- Antoniades conducting in 2025

Background information
- Born: Aris Antoniades December 2, 1991 (age 34) Limassol, Cyprus
- Genres: Classical, Musical Theater, Film
- Occupations: Composer, Arranger, Orchestrator, Music Director
- Instrument: Piano
- Years active: 2013–present
- Website: https://www.arisantoniades.com/

= Aris Antoniades =

Greek-Cypriot composer

Aris Antoniades (Greek: Άρης Αντωνιάδης; born December 2, 1991) is a Greek-Cypriot composer, arranger, orchestrator, and music director. His work spans concert music, theater, film, orchestral arranging, and popular-music productions. His collaborations have included ensembles such as the Oxford Philharmonic Orchestra and the ERT National Radio Symphony Orchestra, as well as artists including Bobby Sanabria, George Hatzinassios, Alkistis Protopsalti, Stefanos Korkolis, Michalis Hatzigiannis, George Perris, and Earl Carpenter. Since 2021, he has served as artistic director and principal conductor of the TrakArt Pops Orchestra.

== Early life and education ==
Antoniades was born and raised in Limassol, Cyprus, and began taking piano lessons at age five. After being awarded a scholarship from the Fulbright Commission, he moved to the United States, where he completed his bachelor's and master's degrees in classical composition at the Manhattan School of Music in New York City, receiving the Provost's Award for Academic Excellence upon graduation. He later completed his Ph.D. in Education at Saint Louis University, Missouri.

== Musical career ==
Antoniades has written for orchestra, chamber ensembles, jazz ensembles, theater, and film. His orchestral work Chiaroscuro was premiered at Riverside Church under conductor George Manahan and was subsequently recorded and broadcast by the Hellenic Broadcasting Corporation. Nostos, for saxophone and piano, was commissioned by the University of Sydney and the HD Duo and appeared on the ensemble's 2021 album Music of the Commonwealth, released by Da Vinci Classics. His Toccata & Fugue for Organ was performed at the Cathedral of St. John the Divine in New York City, while the saxophone work Two Childhood Portraits was recorded by saxophonist Lukas Hopkins and pianist Er-Hsuan Li and released in 2024 by Soundset Recordings.

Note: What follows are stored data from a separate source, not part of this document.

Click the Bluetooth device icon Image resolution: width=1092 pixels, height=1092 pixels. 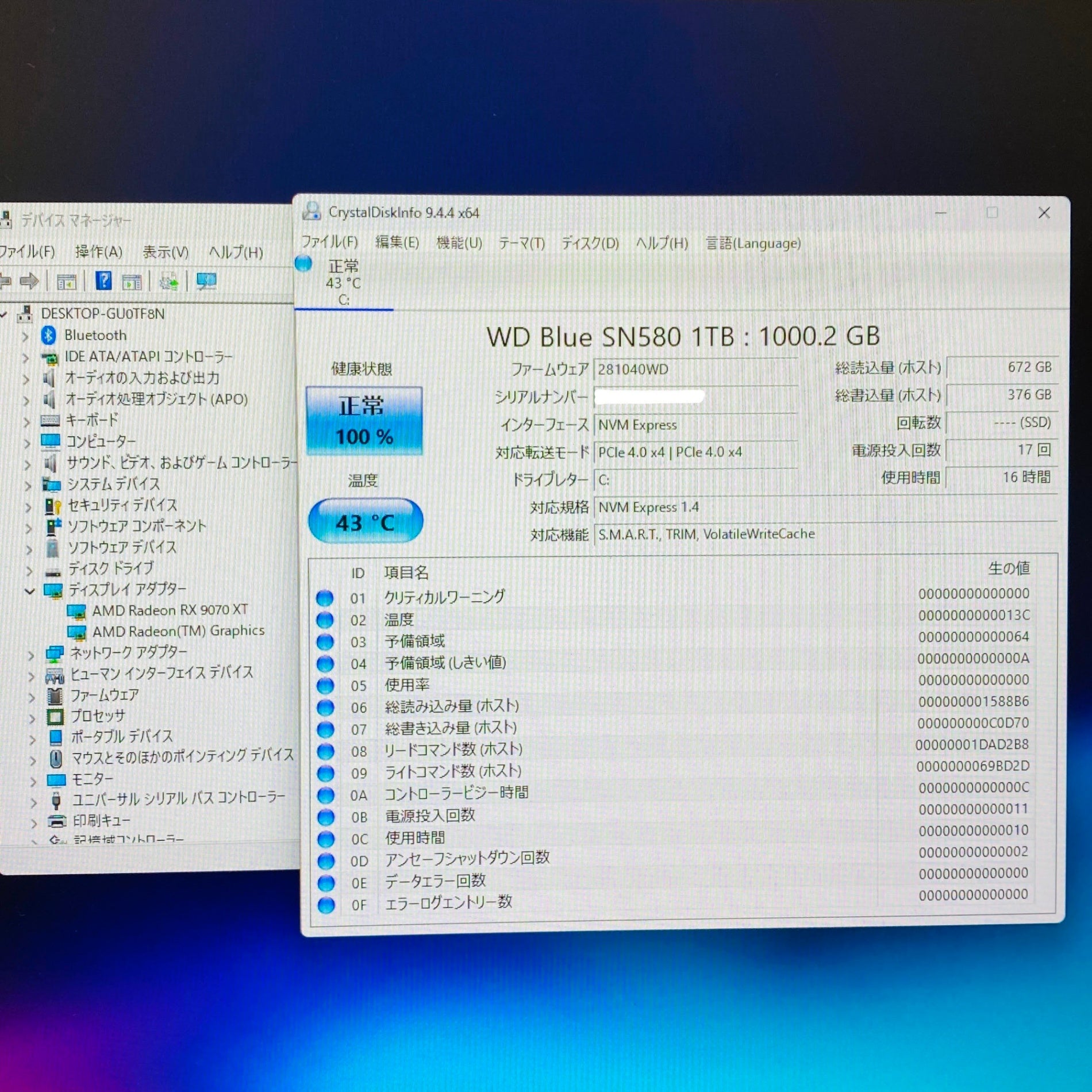point(49,335)
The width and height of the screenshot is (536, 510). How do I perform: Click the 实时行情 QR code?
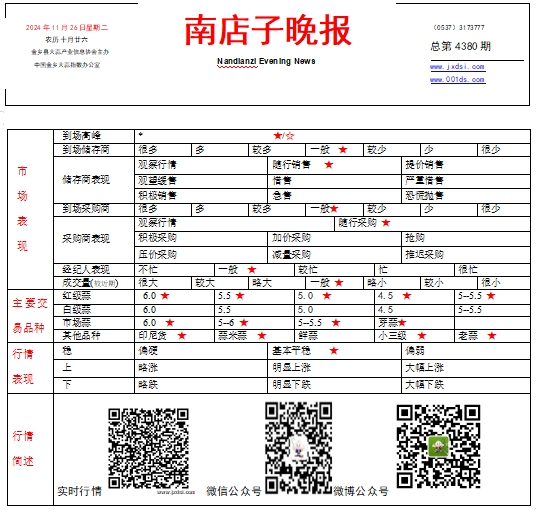pyautogui.click(x=149, y=448)
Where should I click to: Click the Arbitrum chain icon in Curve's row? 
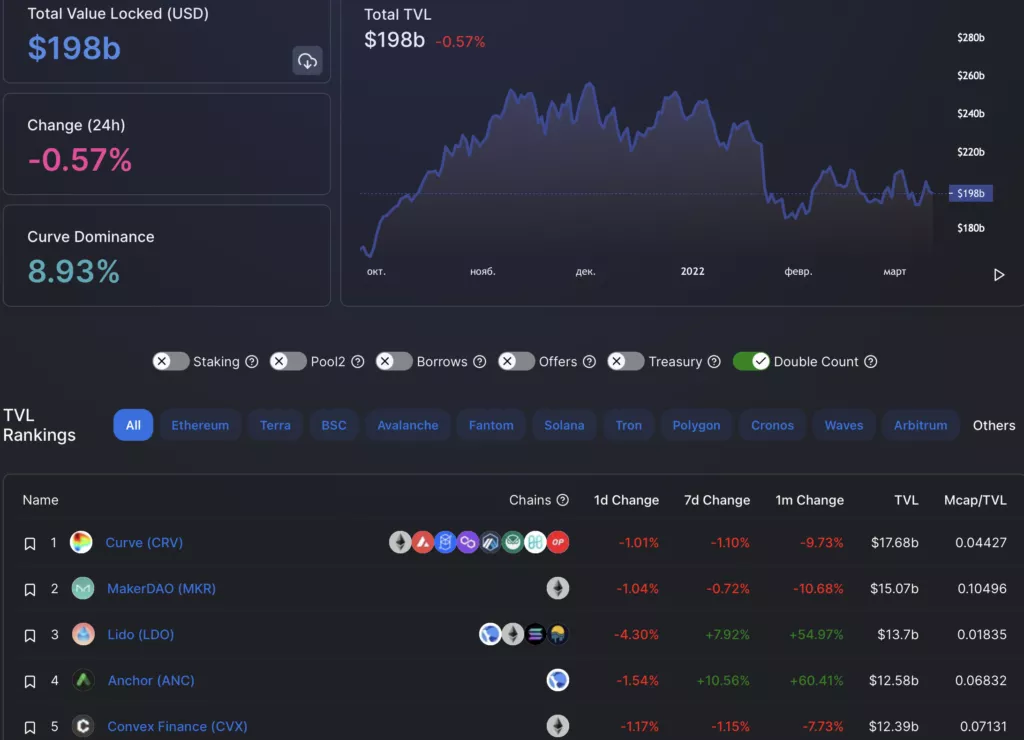pos(490,541)

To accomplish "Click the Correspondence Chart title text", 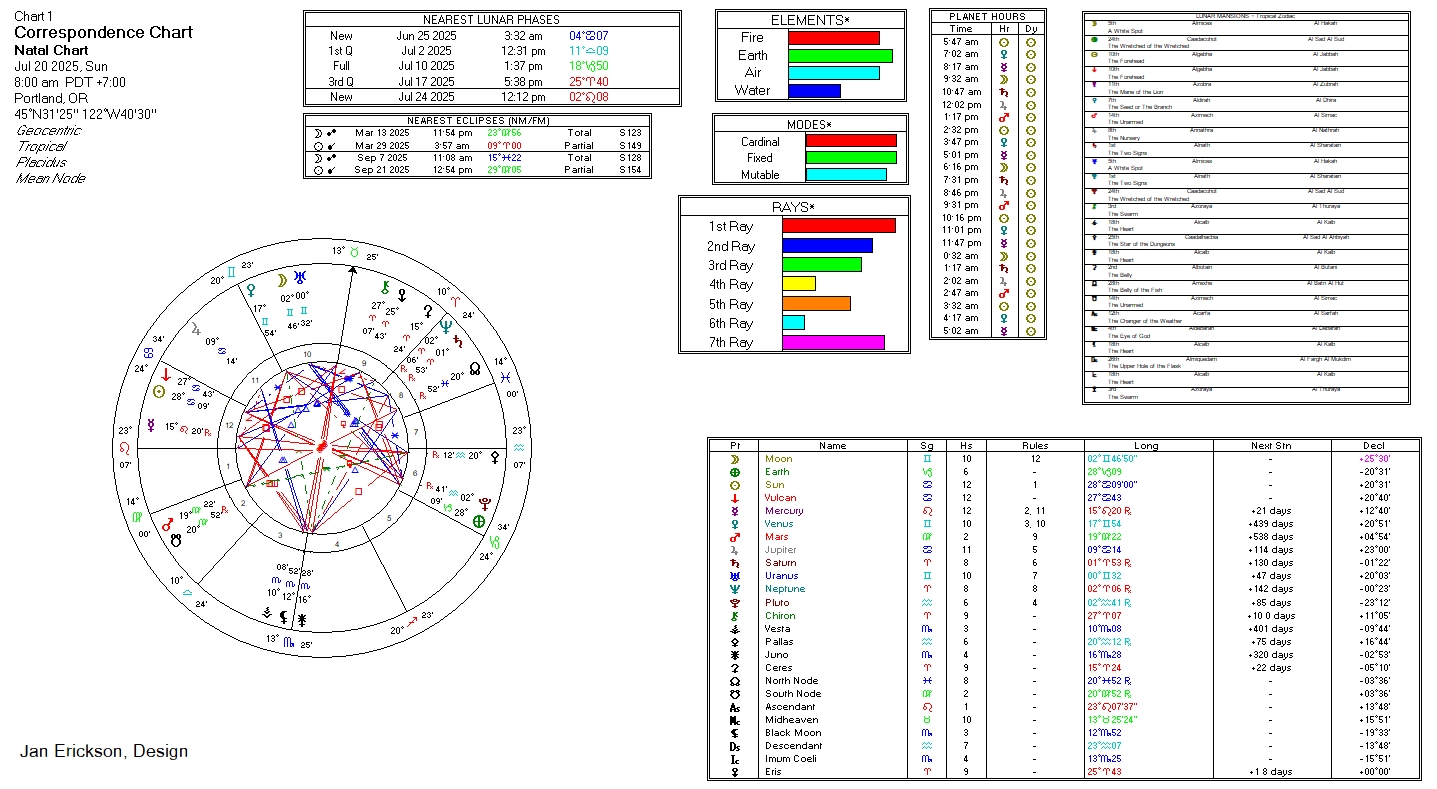I will (x=103, y=32).
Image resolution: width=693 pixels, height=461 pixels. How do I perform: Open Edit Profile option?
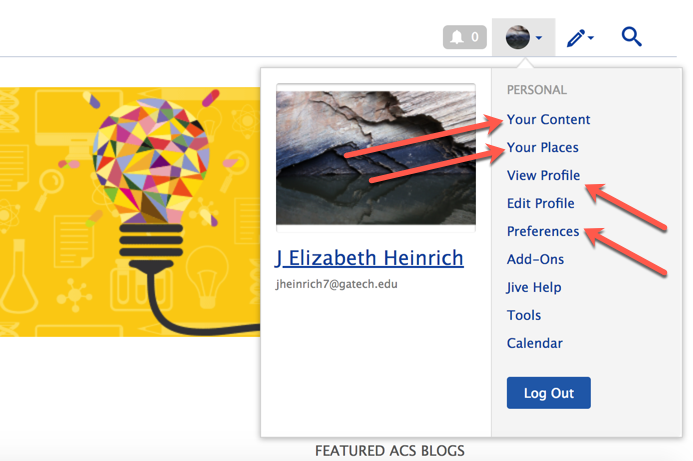(540, 203)
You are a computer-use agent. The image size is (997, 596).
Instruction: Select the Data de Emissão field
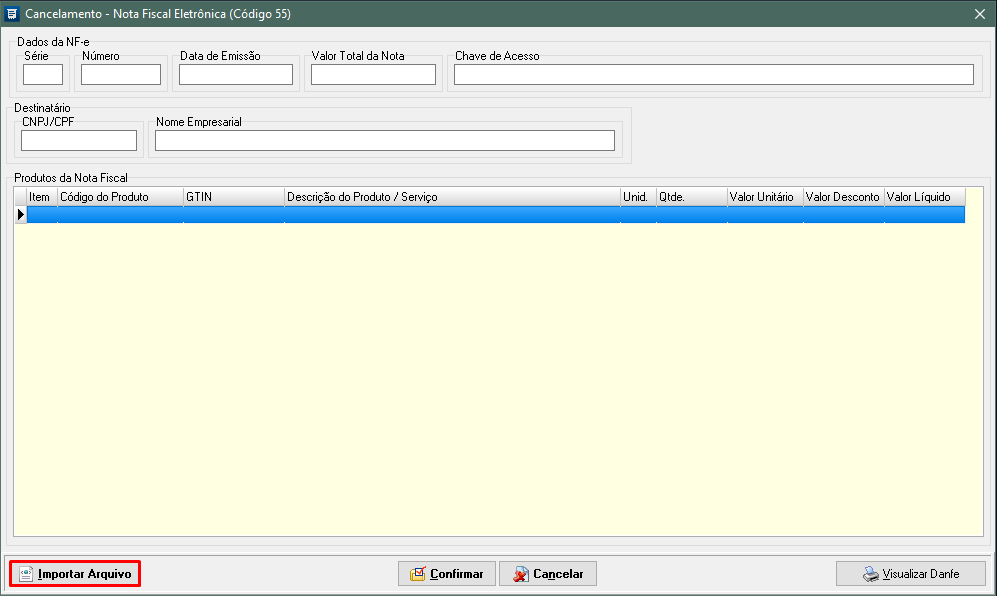click(236, 75)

His work for jazz ensembles has included big-band compositions influenced by Cypriot traditional music, presented at events such as the Kypria International Festival. Antoniades's arrangement of Lalo Schifrin's Mission: Impossible Theme was performed by Bobby Sanabria at Dizzy's Club at Jazz at Lincoln Center.

Film and theater also form part of Antoniades' output. His screen credits include seven short films, while his theater work includes the original score for the Greek experimental play Women of Soil (Greek: Γυναίκες από Χώμα).

In 2024, Antoniades served as the orchestrator and music director of Alkistis Protopsalti’s concert tour The Songs I’ve Grown to Love. The collaboration with Protopsalti continued in subsequent concert productions.

The following year, he prepared orchestral arrangements of songs by Mikis Theodorakis for a centenary tribute performed by the Oxford Philharmonic Orchestra at Cadogan Hall in London under conductor Marios Papadopoulos.

Antoniades was also the music director and orchestrator for West End & Beyond, a concert production featuring West End and Broadway performers including Earl Carpenter, Holly-Anne Hull, Lauren Byrne, James Hume, and Niall Sheehy.

== Artistic Direction and Broadcasting ==
Since 2021, Antoniades has served as artistic director and principal conductor of the TrakArt Pops Orchestra in Cyprus, overseeing its artistic programming and leading large-scale concert productions with artists from Cyprus, Greece, and the U.K. He also presents Musical Compass, a weekly program on CyBC Classic Radio (88.2 FM). In 2026 he served as the Cypriot television commentator for the Eurovision Young Musicians competition on CyBC.